"The US decision to end sanctions waivers on Iran oil imports will not serve regional peace and stability, yet will harm Iranian people," Foreign Minister Mevlut Cavusoglu wrote on Twitter after the White House announced the decision, Daily Sabah reported.
"Turkey rejects unilateral sanctions and impositions on how to conduct relations with neighbors," he added.
Later, commenting on US Secretary of State Mike Pompeo suggesting Saudi Arabia and the UAE as alternatives to Iranian oil, the minister said, "pushing [us] to buy oil from countries other than Iran is going too far."
Following a joint news conference with his Tajik counterpart Sirojiddin Aslov in the Turkish capital Ankara, Cavusoglu said it was ethically "wrong" to suggest them as alternatives as the US has close ties with those countries.
"This violates the regulations of the World Trade Organization (WTO) and poses a risk to stability in the region," he added.

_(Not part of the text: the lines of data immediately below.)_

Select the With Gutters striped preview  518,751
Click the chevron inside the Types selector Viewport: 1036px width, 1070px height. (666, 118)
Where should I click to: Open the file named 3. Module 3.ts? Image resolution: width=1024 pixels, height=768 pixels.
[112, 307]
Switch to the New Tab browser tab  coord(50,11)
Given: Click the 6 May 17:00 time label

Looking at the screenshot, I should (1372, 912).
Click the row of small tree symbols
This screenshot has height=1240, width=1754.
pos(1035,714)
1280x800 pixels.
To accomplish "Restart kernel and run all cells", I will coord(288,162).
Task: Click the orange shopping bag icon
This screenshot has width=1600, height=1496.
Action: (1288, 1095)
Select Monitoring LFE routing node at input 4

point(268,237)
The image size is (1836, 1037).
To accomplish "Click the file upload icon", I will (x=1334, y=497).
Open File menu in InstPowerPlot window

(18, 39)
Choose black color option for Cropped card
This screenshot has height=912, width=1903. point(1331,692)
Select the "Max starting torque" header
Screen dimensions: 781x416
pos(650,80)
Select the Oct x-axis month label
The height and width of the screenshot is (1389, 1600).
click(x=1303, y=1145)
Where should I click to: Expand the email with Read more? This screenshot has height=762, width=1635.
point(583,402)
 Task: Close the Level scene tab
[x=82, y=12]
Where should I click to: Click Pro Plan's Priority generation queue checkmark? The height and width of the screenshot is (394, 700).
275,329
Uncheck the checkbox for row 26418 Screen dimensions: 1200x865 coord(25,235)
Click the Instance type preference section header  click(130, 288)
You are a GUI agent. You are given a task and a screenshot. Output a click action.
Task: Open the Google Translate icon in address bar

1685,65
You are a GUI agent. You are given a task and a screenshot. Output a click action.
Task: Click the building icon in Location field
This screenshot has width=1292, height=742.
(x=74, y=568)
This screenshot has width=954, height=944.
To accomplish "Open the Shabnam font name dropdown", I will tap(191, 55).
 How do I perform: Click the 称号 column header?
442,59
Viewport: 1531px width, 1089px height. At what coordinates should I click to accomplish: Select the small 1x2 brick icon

The United States, Saudi Arabia and the United Arab Emirates "have agreed to take timely action to assure that global demand is met as all Iranian oil is removed from the market," the White House said in a statement Monday.
Secretary of State Mike Pompeo was to discuss the move at the State Department Monday morning. The decision means sanctions waivers for five nations, including China and India and US treaty allies Turkey, Japan and South Korea, will not be renewed when they expire on May 2.
The waivers had been in place since November when the administration re-imposed sanctions on Iran after Trump unilaterally withdrew the US from the landmark 2015 nuclear deal with the Islamic Republic.